Pesquisadores apresentam o LuxSQA, um método para Resposta a Perguntas Faladas (SQA) em luxemburguês que aproveita a síntese de fala a partir de texto para gerar dados de treinamento sem exigir grandes corpora gravados por humanos. A abordagem traduz recursos existentes de QA baseados em texto para luxemburguês e sintetiza perguntas faladas usando múltiplos sistemas TTS, que são então pareados com respostas textuais.

  • A equipe treina uma arquitetura eficiente em parâmetros no estilo SLAM, conectando um codificador Whisper congelado a backends de LLM multilíngues congelados por meio de um projetor aprendido e adaptadores LoRA.
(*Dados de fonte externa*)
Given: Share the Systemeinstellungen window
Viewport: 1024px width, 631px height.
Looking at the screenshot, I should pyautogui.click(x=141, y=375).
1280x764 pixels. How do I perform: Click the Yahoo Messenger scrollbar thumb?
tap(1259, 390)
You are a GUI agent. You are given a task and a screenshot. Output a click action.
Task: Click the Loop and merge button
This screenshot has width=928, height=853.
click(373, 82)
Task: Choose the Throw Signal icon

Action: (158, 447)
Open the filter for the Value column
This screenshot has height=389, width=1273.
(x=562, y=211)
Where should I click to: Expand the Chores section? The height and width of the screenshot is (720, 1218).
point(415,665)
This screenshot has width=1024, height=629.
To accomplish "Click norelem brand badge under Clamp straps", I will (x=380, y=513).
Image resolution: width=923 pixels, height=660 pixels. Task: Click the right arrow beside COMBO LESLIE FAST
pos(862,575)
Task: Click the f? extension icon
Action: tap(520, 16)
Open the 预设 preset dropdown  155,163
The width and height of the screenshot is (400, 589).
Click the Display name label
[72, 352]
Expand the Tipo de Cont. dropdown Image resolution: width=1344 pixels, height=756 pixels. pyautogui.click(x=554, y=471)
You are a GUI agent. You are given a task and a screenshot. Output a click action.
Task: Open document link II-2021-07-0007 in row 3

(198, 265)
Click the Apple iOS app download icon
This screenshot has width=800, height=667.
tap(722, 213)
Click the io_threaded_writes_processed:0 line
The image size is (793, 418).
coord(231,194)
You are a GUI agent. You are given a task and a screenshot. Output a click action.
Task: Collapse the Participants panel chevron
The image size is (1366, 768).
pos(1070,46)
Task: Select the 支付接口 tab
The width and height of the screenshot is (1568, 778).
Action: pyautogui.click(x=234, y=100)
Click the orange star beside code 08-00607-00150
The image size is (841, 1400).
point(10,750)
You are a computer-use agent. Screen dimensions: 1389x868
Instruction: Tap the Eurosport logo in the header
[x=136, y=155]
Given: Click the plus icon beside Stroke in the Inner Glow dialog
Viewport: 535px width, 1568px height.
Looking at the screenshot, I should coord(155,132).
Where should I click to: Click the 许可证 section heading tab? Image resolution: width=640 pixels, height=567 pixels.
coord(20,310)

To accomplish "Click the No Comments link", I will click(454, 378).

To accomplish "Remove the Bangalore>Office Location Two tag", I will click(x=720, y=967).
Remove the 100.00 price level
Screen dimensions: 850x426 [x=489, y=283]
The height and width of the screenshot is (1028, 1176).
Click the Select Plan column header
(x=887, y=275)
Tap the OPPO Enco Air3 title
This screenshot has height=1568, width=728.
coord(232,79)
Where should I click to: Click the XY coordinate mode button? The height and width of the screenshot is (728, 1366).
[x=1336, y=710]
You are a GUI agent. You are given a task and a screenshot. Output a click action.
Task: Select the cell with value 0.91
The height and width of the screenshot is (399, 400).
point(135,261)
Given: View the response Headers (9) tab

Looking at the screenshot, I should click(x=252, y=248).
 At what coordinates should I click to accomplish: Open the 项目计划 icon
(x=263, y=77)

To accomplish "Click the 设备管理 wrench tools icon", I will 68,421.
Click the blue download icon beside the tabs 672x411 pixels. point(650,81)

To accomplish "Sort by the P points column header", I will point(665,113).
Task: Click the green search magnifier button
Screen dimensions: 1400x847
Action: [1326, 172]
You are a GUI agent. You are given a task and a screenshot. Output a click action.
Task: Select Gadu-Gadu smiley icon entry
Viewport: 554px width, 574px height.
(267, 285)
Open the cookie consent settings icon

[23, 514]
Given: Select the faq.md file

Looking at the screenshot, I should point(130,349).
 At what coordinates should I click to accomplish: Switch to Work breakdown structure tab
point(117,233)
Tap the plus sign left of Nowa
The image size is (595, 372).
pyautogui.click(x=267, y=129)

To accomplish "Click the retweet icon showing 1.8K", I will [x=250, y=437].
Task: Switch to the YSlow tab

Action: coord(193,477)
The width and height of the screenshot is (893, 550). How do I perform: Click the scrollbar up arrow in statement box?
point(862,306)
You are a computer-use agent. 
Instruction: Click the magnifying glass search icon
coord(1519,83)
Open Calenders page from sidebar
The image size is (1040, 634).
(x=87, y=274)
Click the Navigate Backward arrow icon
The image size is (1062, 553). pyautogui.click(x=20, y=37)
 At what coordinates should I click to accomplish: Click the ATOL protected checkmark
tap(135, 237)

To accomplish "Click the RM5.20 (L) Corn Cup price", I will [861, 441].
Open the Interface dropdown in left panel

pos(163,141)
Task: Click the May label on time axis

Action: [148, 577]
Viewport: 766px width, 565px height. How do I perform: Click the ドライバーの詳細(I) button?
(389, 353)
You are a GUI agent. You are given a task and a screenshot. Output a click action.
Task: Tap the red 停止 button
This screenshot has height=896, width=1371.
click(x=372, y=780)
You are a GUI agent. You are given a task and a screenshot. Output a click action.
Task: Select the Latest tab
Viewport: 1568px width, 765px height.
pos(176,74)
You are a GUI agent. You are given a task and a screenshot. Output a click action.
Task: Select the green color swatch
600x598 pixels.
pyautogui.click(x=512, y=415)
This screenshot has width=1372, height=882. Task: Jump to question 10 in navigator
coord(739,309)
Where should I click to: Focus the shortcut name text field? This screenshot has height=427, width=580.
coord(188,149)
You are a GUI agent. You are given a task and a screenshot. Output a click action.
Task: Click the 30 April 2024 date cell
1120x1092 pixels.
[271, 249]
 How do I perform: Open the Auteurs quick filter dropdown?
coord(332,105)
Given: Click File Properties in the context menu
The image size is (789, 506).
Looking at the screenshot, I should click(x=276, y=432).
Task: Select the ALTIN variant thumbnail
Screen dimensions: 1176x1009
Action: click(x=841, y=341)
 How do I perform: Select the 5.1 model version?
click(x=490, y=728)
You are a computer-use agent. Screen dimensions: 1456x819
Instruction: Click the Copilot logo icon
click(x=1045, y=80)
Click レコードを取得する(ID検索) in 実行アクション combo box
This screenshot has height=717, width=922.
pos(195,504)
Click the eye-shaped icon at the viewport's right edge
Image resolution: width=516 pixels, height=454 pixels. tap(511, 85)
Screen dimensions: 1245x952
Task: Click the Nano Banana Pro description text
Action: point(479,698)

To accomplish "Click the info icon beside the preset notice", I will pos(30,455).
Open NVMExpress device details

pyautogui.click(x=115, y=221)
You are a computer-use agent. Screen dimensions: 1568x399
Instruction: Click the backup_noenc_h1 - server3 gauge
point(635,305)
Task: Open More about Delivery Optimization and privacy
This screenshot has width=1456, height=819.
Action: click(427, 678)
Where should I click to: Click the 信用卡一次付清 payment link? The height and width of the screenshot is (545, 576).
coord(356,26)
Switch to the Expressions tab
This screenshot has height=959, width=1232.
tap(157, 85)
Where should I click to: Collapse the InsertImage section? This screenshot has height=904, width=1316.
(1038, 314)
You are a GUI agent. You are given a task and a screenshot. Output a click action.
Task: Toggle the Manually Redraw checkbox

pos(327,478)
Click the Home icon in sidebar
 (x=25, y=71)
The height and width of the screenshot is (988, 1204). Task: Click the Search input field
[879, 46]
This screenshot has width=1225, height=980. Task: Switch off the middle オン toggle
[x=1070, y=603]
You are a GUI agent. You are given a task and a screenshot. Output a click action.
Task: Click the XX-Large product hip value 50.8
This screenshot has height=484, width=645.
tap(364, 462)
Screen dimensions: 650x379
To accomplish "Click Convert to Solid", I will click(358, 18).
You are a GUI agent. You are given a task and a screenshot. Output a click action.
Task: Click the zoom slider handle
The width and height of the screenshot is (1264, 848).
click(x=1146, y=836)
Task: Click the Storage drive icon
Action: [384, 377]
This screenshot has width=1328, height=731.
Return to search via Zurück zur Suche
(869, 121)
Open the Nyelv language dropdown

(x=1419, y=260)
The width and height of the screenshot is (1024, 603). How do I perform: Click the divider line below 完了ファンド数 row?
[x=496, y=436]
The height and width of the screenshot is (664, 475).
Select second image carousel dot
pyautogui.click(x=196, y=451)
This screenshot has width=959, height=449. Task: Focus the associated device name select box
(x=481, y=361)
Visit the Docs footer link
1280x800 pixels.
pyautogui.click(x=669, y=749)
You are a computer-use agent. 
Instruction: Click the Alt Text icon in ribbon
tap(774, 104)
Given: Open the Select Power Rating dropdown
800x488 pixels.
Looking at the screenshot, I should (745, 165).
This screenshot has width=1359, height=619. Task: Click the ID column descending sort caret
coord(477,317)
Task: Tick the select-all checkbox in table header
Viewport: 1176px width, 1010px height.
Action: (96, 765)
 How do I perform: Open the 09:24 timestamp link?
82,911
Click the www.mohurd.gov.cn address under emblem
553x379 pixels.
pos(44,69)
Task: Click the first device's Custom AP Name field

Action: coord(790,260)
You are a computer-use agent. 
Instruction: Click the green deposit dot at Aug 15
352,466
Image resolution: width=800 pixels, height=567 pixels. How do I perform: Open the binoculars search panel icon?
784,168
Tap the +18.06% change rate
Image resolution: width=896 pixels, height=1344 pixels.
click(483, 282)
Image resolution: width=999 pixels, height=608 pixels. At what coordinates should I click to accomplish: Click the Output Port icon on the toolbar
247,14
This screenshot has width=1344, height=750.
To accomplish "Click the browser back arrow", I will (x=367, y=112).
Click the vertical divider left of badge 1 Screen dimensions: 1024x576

  • Eles comparam variantes MMS-TTS, Qwen3-TTS e OmniVoice usando corpora de fonte única com cerca de 48k perguntas e uma mistura multi-fonte de aproximadamente 230k perguntas.
  • A avaliação no conjunto de dados LLAMA-LB-Test com condições reais de falantes luxemburgueses mostra que configurações de treinamento sintético multi-fonte e baseadas em design de voz produzem o melhor desempenho de SQA.
  • Os resultados indicam que escores de qualidade TTS sem referência não preveem monotonicamente o desempenho de QA subsequente, sugerindo que a fala sintética deve ser avaliada como dados de treinamento específicos da tarefa, e não apenas quanto à naturalidade.

Este trabalho demonstra que o TTS pode fornecer efetivamente dados de treinamento específicos da tarefa para configurações de SQA com poucos recursos, expandindo o alcance dos métodos LLM de fala além das línguas de alto recurso.